When I first went natural, I was afraid of wearing my hair out in its transitioning state for obvious reasons. The battle between the two textures, straight and curly, on my head made my hair very delicate and susceptible to breakage easily. So, I wore my hair in protective styles such as braids, twists and even wigs for a year.
Also, it was impossible to style it in any way except for a bun due to the fact that I could not get the competing textures to cooperate.
When my hair got long enough for me to finally chop off my straight ends, I was apprehensive about the reactions to my natural hair. After people had grown used to seeing me with long braids and silky wigs, how would they react to me with my short curly afro?
At the time, I was employed in a fine dining restaurant as a waitress, and dealt with high profile VIP clientele, so I was unsure of how not only the guests, but also my managers would react to my change in appearance.
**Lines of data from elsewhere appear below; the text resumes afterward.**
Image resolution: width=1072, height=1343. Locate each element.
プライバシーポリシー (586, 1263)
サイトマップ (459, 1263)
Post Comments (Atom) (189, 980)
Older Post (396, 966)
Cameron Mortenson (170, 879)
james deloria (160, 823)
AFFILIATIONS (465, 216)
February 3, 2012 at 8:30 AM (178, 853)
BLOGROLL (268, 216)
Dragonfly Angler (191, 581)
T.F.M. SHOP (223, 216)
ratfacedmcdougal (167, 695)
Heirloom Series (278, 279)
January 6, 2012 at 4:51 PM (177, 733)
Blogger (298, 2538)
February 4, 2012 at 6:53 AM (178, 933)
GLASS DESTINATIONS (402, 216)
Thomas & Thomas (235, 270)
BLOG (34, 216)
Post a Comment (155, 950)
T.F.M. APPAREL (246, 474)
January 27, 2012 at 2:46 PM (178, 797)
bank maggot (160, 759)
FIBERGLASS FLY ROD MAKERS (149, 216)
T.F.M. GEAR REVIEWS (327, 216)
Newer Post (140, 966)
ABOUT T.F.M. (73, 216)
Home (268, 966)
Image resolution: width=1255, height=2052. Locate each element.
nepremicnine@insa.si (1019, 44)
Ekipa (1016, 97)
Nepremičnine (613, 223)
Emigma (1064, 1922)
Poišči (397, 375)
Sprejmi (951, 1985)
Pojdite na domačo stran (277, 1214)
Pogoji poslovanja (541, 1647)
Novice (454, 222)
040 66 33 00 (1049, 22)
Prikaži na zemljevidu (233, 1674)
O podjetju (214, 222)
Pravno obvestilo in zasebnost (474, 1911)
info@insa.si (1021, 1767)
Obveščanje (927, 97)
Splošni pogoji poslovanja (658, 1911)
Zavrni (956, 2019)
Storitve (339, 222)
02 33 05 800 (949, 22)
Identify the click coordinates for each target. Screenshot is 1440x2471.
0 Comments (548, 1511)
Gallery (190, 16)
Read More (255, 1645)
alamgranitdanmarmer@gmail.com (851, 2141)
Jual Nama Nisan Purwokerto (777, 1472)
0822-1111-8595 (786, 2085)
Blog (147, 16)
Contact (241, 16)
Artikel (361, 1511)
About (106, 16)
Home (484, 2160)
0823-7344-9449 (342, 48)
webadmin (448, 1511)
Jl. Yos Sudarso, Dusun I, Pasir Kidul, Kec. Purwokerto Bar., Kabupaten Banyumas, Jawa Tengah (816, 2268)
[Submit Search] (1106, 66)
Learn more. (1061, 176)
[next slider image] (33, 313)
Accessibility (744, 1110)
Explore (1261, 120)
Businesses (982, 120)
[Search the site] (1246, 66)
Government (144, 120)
Not surprisingly, at first, when I was getting the hang of how to manage my natural hair, I remember one coworker asking to touch my hair, and then reacting in surprise, “It feels like a Brillo pad”.
You can imagine my embarrassment. Yet, she was completely unphased by the low blow she had just dealt me. A few customers gave me odd looks; but I pressed on because I felt what I was doing was important.
It is of great significance for natural women to dispel the notion that our natural hair is unsightly, unruly or unkempt. Most people have only ever seen black women with hair extensions, wigs, braids or other protective styles.
They are incredibly ignorant of what black women look like naturally, so their reaction of shock or discomfort is simply due to this unfamiliarity, nothing else.
The only way to do this is my impressing upon others the familiar sight of natural hair. At times, it is tough and lonely, but what gives me strength is the notion that this struggle is what will pave the way for our daughters, our granddaughters even, to feel normal and proud to be just the way they are.